As Edwards points out, the statistical methods used by the big search engines are being constantly optimized. But are they being optimized fast enough to keep up with an exponentially exploding problem? A study conducted by iProspect and Jupiter Research concluded in 2006 that the ability of search engines to ensure that the object of the user’s search was in the first page or two of the results was still increasing. However, it’s clear from the data that the increase was swiftly decelerating, apparently approaching the exact sort of plateau Spivack prophecies, with only a 2% increase in average search engine efficacy from 2004 to 2006. What keyword loyalists are missing is that, regardless of how effective keyword search has been in the past or how unlikely Semantic Web technologies are to equal such success, there are dark clouds looming large on the horizon for the search engine status quo.

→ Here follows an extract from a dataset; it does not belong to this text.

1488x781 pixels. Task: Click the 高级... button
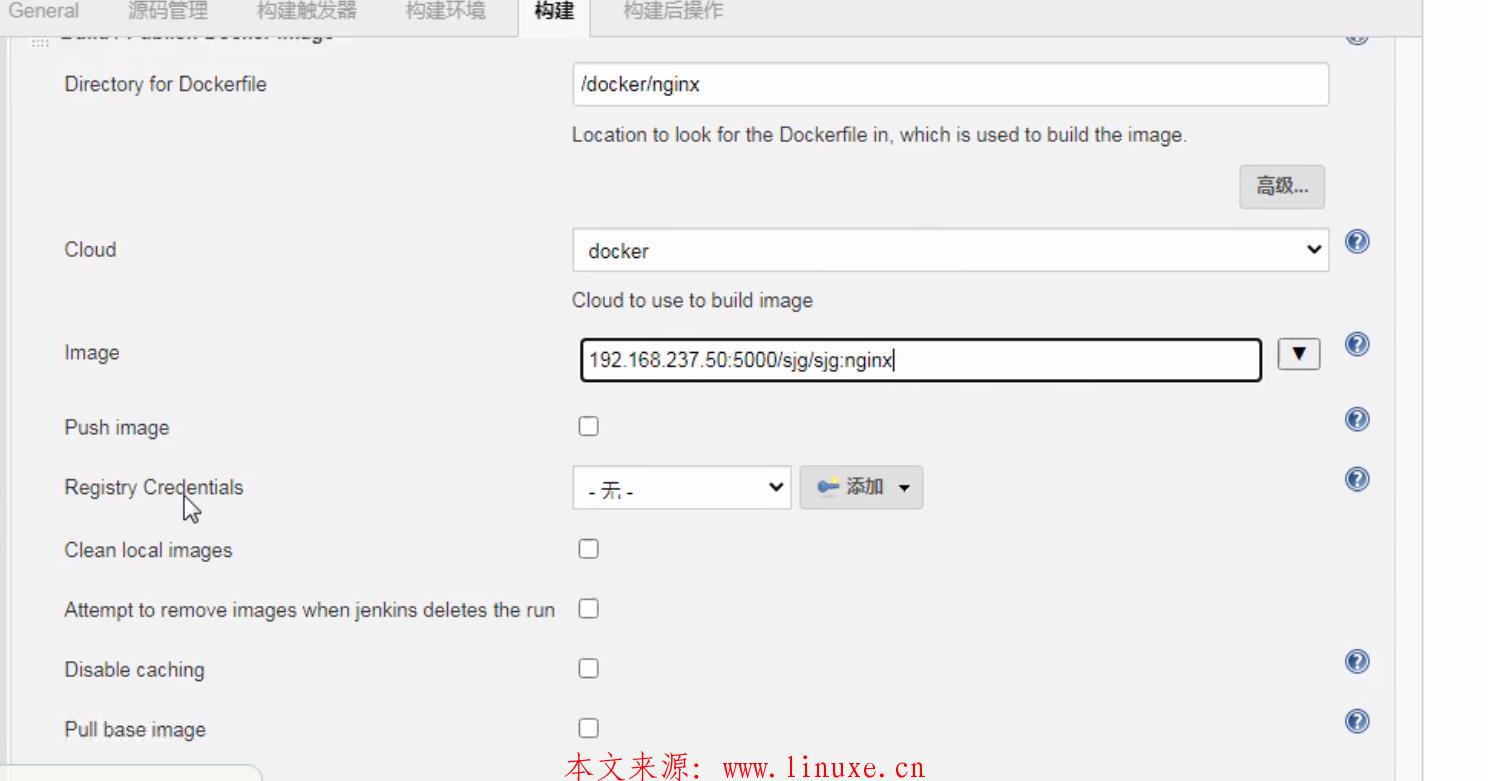1282,187
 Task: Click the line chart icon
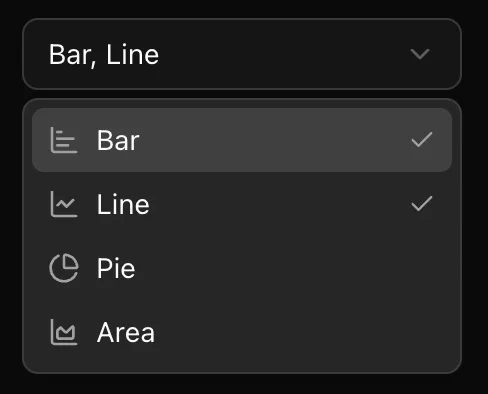[x=64, y=204]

But if a problem is indeed developing, which requires something of a tectonic shift in the way search is done, and the Semantic Web isn’t the answer, then what is? I stumbled across yet another response to Schonfeld’s article, which I believe contains about half the answer to this question. As the author notes, when we’re faced with too much information for focused searches to be productive, we rely on an unfocused method of discovery to absorb interesting information. It’s hard to know what queries to give in searching for new music, because there are just so many different things out there, so we rely on recommendations from friends, magazines, or websites, or chance encounters with singles. There’s no doubt that people will come to rely more and more on discovery-based web browsing in addition to search, as just in the last couple years we’ve seen an explosion of popularity of sites that facilitate such discoveries, such as Digg, Reddit and Twitter. So, at least some part of the answer to the above question seems to be that, in order to satisfy people’s needs for interesting information, new tools will have to be developed for efficiently facilitating the serendipitous encounter of new and intriguing material on the web.

I do believe the tools that would allow users to more efficiently discover useful information on the web in this manner, and the tools that would better enable users to filter out the noise in focused searches I alluded to above, might just be one and the same. By providing users with an intuitive representation of the composition of the body of search results and the conceptual interconnections between them, along with an unprecedented level of control and dexterity in manipulating search results, one enables the user to throw out the noise and focus on what’s interesting, or follow a hot trail and stumble upon new information well off the beaten path. That sounds like a pretty good solution to me.